Birmingham Gateway Project (BGP)
Birmingham, England
Best Project


Owner Network Rail
Contractor Mace
Lead Designer, Structural and Civil Engineer Atkins
MEP Engineers Atkins; NG Bailey
Concept Architect AZPA
Facade AKT 11; Martifer

After a £750-million surgical transformation, Birmingham, England’s notoriously dismal 1960s-era railway station has been reborn. The refurbished terminal is now widely hailed as a stunning gateway to Britain’s second-largest city.

The remodeling of New Street Station required massive alterations of the structural loading to support a new atrium canopy above a concourse five times the size of the original as well as a new polished, stainless-steel facade. The designers created a global stability analysis model to ensure the new loading could be resisted by the old building during construction and after completion.

London-based Mace was principal contractor. Atkins was the lead design consultant. The project team and fabricators used a web-based document management system and common design software, enabling immediate and accurate information exchange. The U.K.-based members of the team colocated in a large site office and organized into “cluster groups”—as opposed to being organized around their individual companies—with design and construction disciplines working together. Before each element of construction began, BIM and lean construction techniques were used to test theories, reduce waste and improve processes.

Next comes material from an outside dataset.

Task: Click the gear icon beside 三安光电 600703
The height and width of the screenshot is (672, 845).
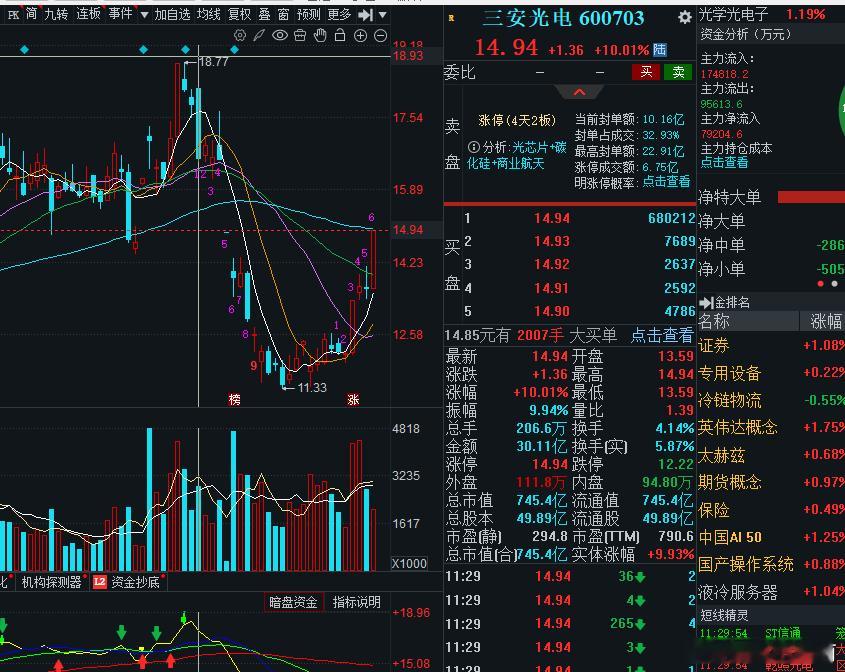Action: pos(684,18)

London-based ATK 11, in collaboration with the Portuguese fabricator Martifer, designed the connections that bond the new facade’s cantilevered frame to the existing concrete structure. Each connection plate was individually designed for its location to reflect the existing reinforcement at that point. Martifer fabricated the plates in Spain.

Legacy construction records for the building were not representative of as-built conditions; in many areas, records were entirely lacking. But most of the detailed surveys necessary for final design of the facade and for each of the heavy-duty platform-access escalators (sourced by U.K. contractor Stannah for fabrication in China) had to be deferred until the construction phase. Railway operations and support for existing retail facilities had to be maintained throughout construction, so the intrusive investigations required before final design and fabrication were performed incrementally as the work shifted through the station.

The structural grid for the building tapers to follow the curving track alignment. Descending from the concourse, the escalators required precise design and positioning to slip between the columns and beams and meet the curving train platforms.

The project achieved 2.3 million work hours free of reportable incidents and exceeded 1 million labor-hours four times during the five-year construction program—all with trains arriving every 37 seconds and 170,000 passengers passing through daily.